Do you know a grandparent, a special teacher, a pastor, a friend or neighbor? Any of these people can be a mentor! A mentor is someone who is willing to take another under their wing. These mentors can give advice and suggestions to help another cope or improve their skills. They can also show how they do something, and provide encouragement and support.

Mentors can can be anyone who provides guidance and support as we make our way through the easy and difficult, times.

For families with children, having a mentor who has been there and done that, can provide an example or a shoulder to lean on when needed.

Can you be a mentor to a family or child? Know what you can offer another. Mentors build committed, trusting relationships. They listen. They offer understanding and respect. They help others overcome challenges and disappointments and celebrate successes.

What can you provide as a mentor? While mentoring can be as informal as sharing a conversation and support with a friend while at an early childhood education program, or as formal as volunteering as a “Big” in a Big Brother Big Sister program, decide how involved you would like to become. It’s not about the answers. To be a mentor, you don’t need all the answers, and you don’t need to be an expert. The purpose of a mentor isn’t to provide answers, but to provide support, understanding and respect. Share your experiences if asked, but your most valued role is that of a friend.

Could you benefit from a mentor? Would you like to have a support system?
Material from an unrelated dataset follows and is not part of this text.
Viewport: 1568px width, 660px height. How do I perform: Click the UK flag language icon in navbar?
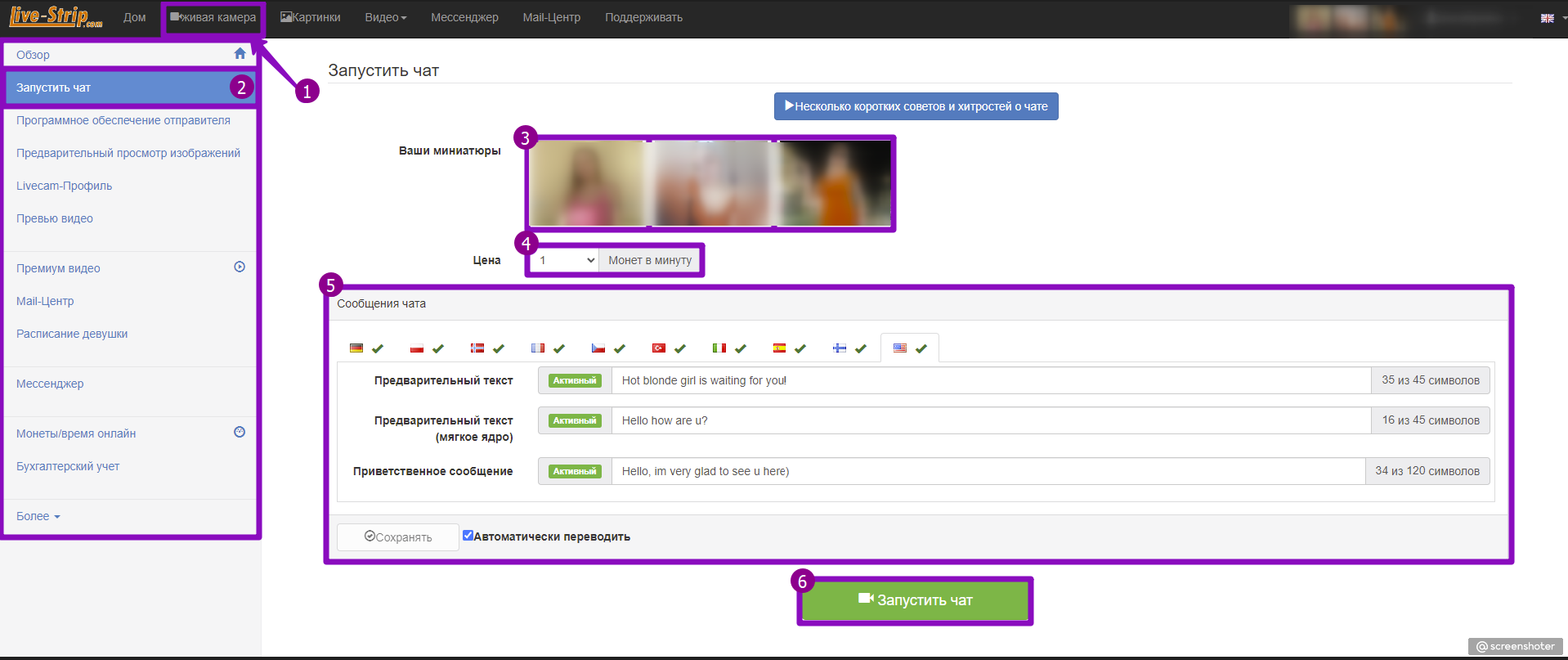[x=1547, y=18]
Do you often wish your extended family lived closer, or were more supportive? Would you like to have friends you could turn to for advice? If so, you may benefit from having a mentor.
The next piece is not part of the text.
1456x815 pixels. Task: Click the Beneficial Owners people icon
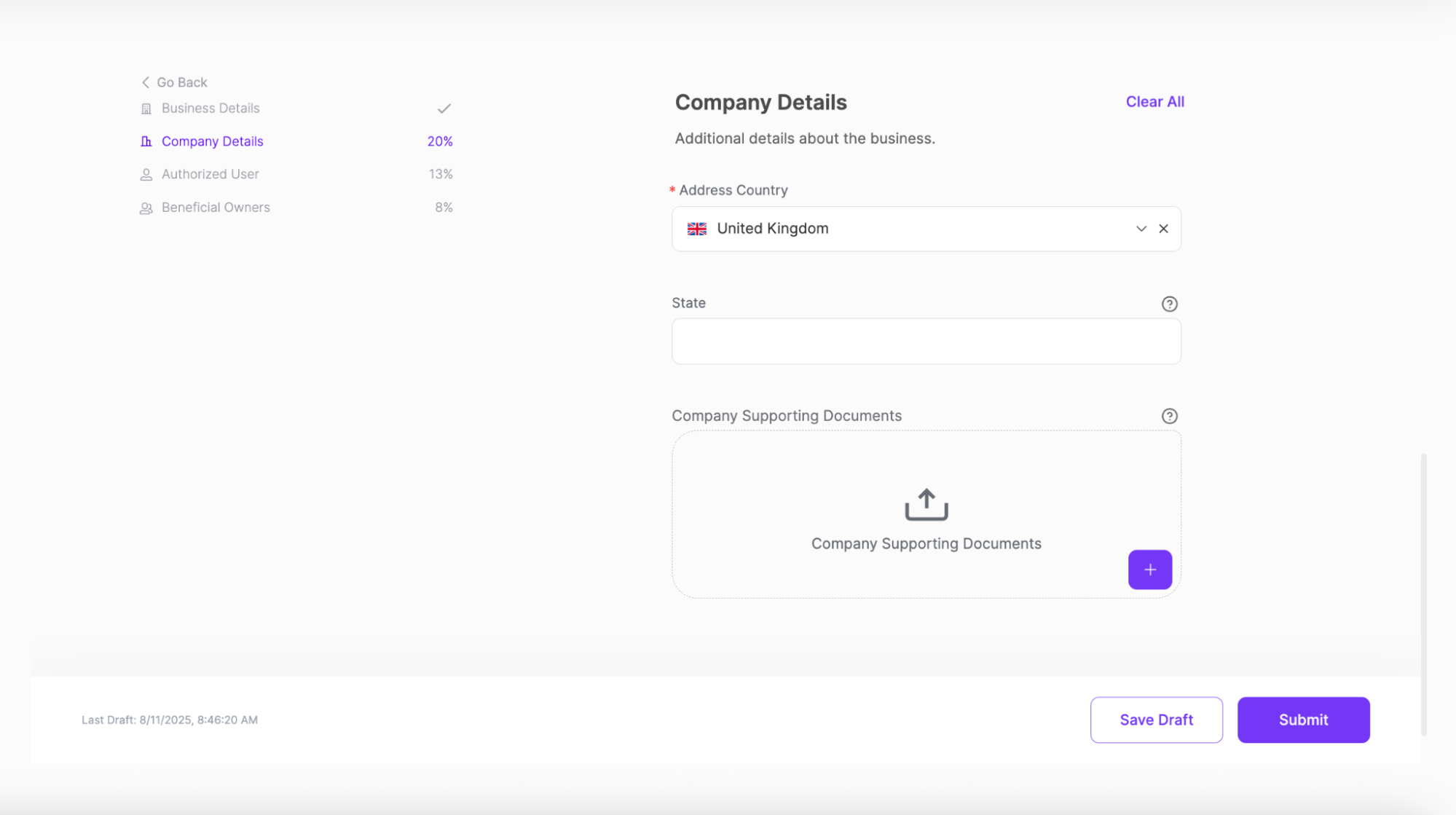click(x=146, y=208)
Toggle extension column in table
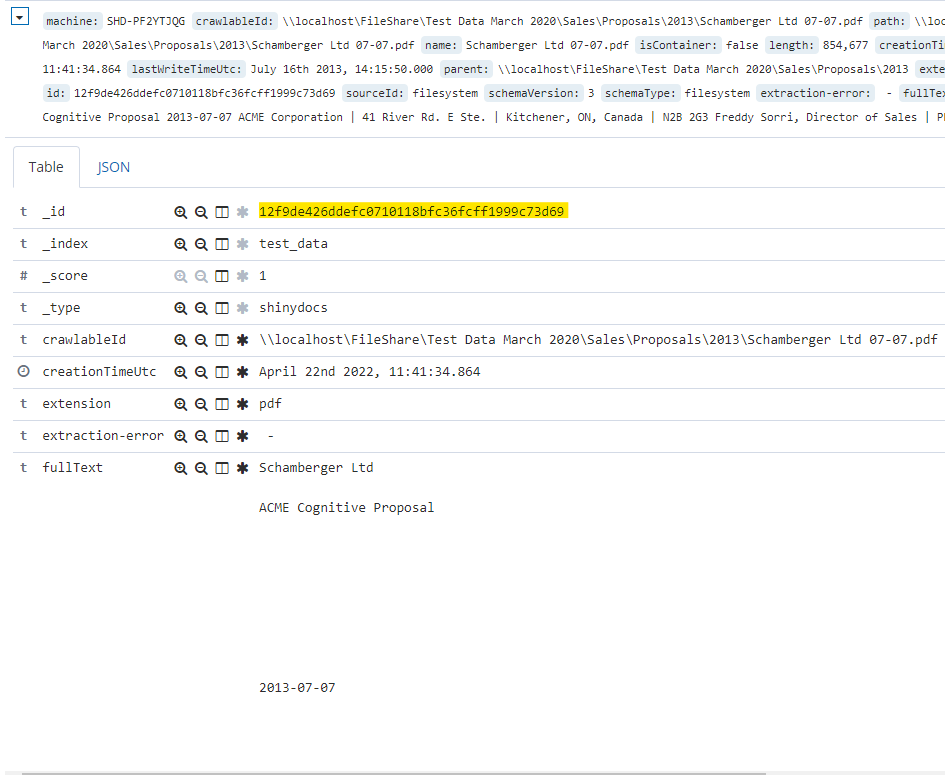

    • Do you want a different way of doing something? A mentor may provide helpful suggestions, tips, examples and supports for finding and learning new ways of doing things, like coping with demands of a new baby, the terrible two stage, or balancing work and family time.
    • What kind of mentoring could you use? Would you want someone as a formal mentor—like through a program, or that one meets with you at a specific date or time —or would you want someone you could turn to every now and then on an informal basis?
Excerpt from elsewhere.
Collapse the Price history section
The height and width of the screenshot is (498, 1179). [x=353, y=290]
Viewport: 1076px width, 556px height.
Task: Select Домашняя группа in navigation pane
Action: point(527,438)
How to become a mentor or find one. 

It’s important to consider all possibilities. A person you may not have originally considered could be the mentor of your dreams. Keep open to who might benefit from your support and guidance.

      1. Check out our list of resources below.
      2. Ask others. Ask your child care provider, friends, church members, or pediatrician if they know of someone who might be a good mentor.
      3. Look around for examples of someone you’d like to learn from. Is there a fellow parent or caregiver who demonstrates a particular skill you admire? A friend who always seems to know what to do or say? A teacher who seems to have more than enough patience? Ask that person to share with you how they do it!
      4. Reach out to others. See someone you think could use a helping hand or support? Start small with a way for the other person to identify with you. “I remember when my son was going through that stage. Two-year-olds can be challenging!”